| Raw data |
★ ★ ★ ★ ★ ★ ★

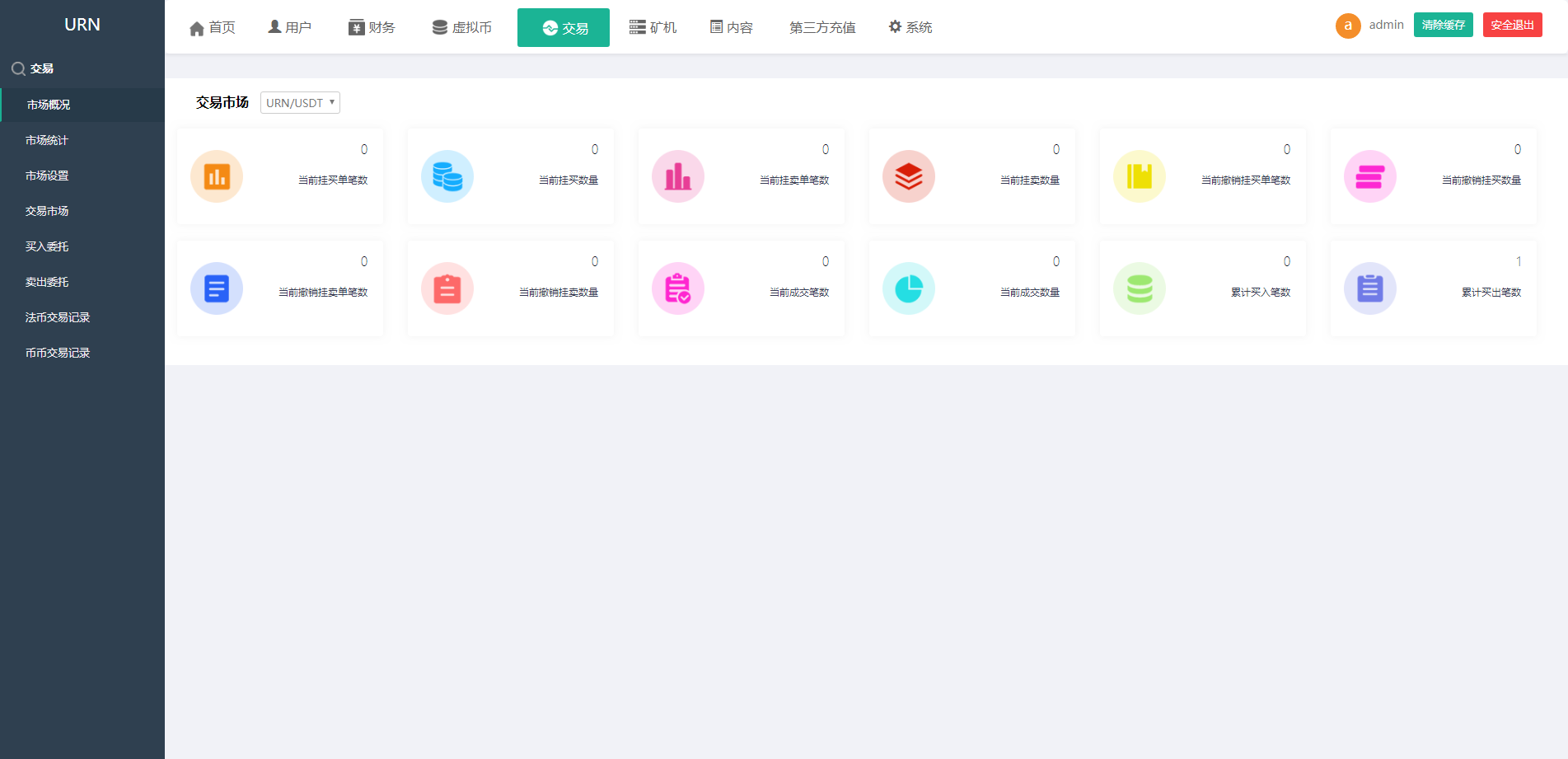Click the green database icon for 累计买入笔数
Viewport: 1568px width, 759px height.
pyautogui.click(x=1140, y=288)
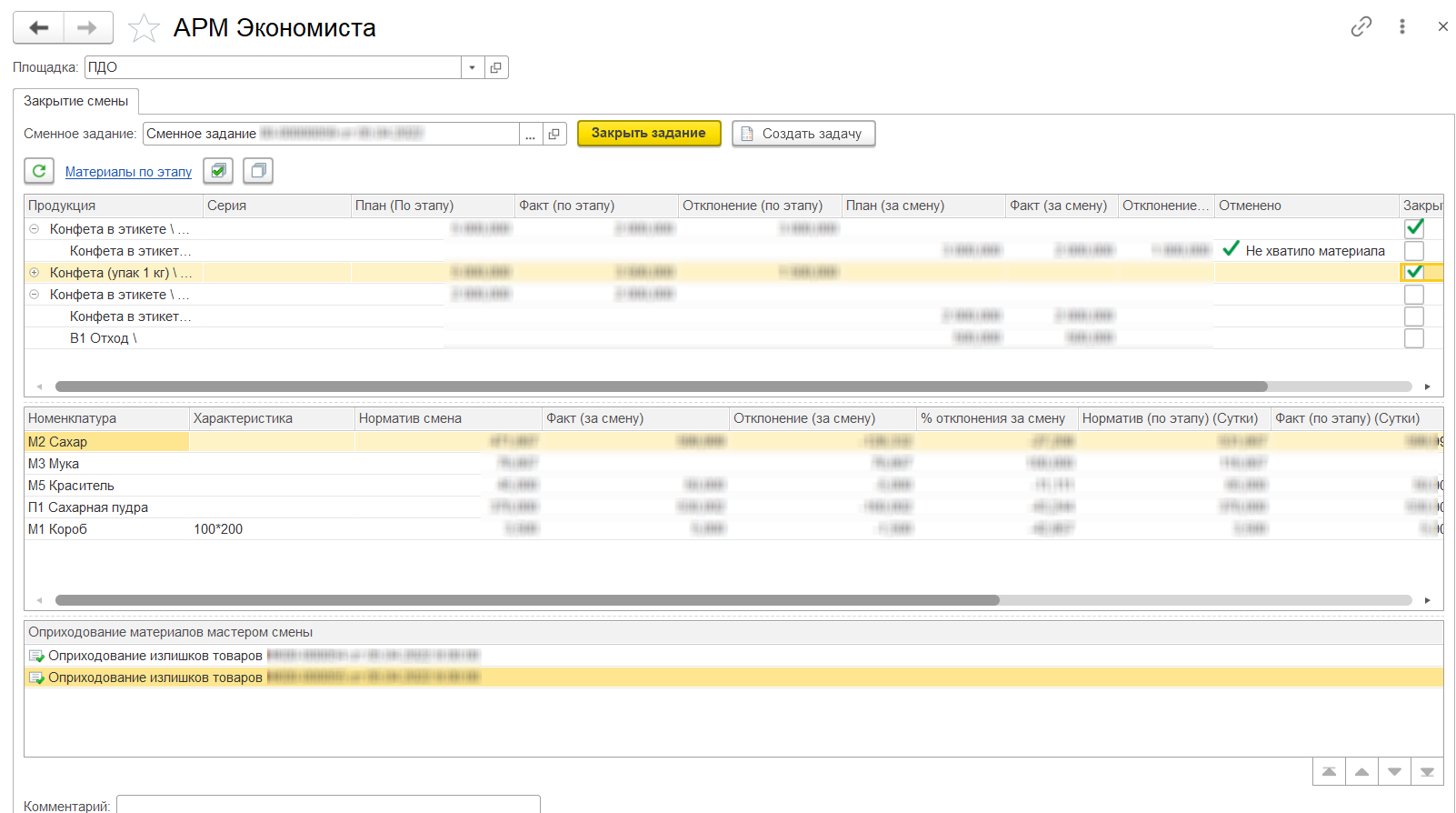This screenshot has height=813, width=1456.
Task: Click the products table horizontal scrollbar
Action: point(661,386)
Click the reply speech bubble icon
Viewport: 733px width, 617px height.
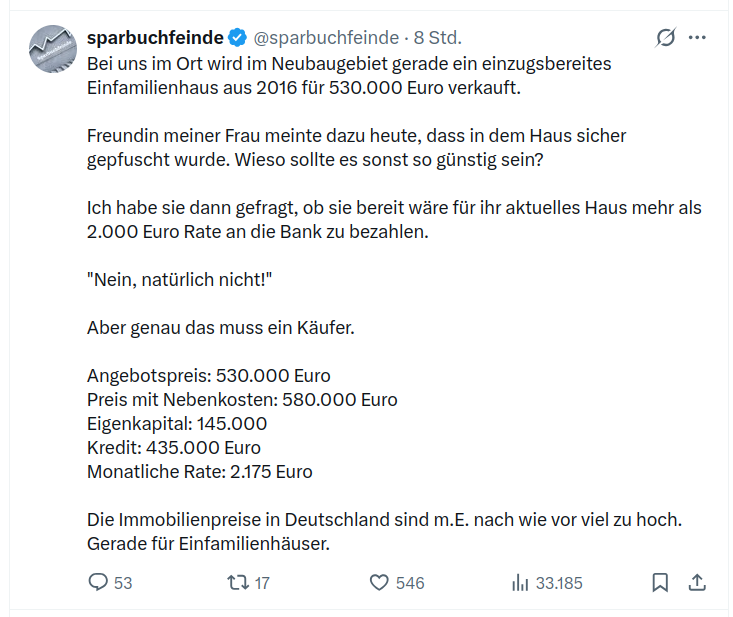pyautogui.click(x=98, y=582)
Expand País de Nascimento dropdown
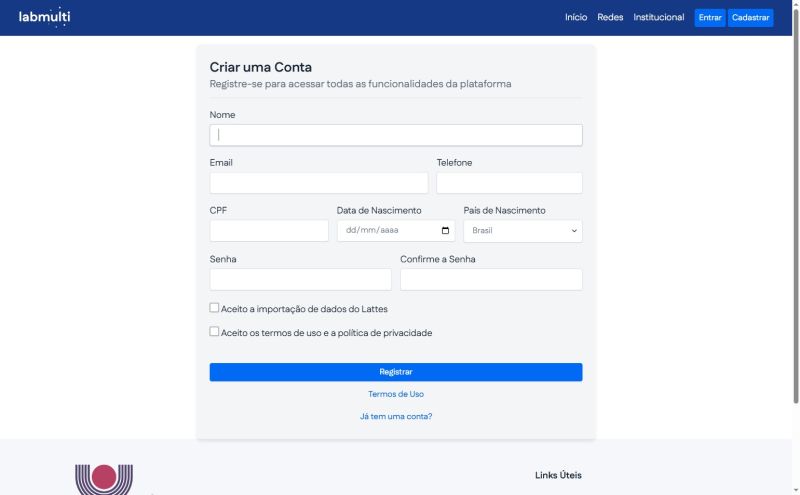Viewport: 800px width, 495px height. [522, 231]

★ ★ ★ ★ ★ ★ ★

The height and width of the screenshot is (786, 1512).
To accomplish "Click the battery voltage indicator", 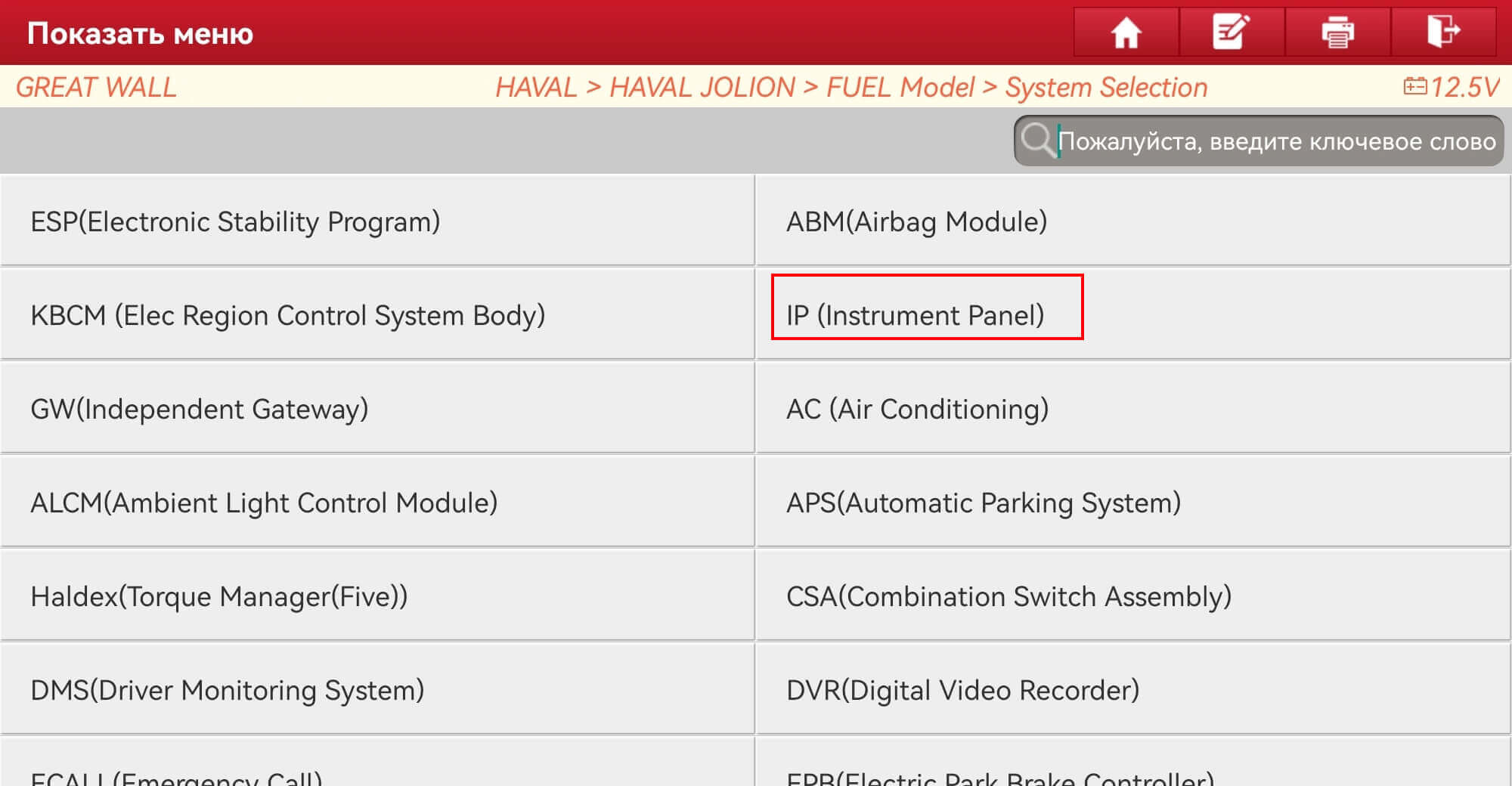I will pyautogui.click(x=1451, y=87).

★ ★ ★ ★ ★ ★ ★

| Set exercise |
Can you give the lines starting at "Click the reply speech bubble icon" and ending at "Viewport: 800px width, 495px" again, with "speech bubble" renamed to "chat bubble" and everything else unchanged? Leave out the pictures.

| The completed task |
Click the reply chat bubble icon
Viewport: 733px width, 617px height.
pyautogui.click(x=98, y=582)
Expand País de Nascimento dropdown
Viewport: 800px width, 495px height. [522, 231]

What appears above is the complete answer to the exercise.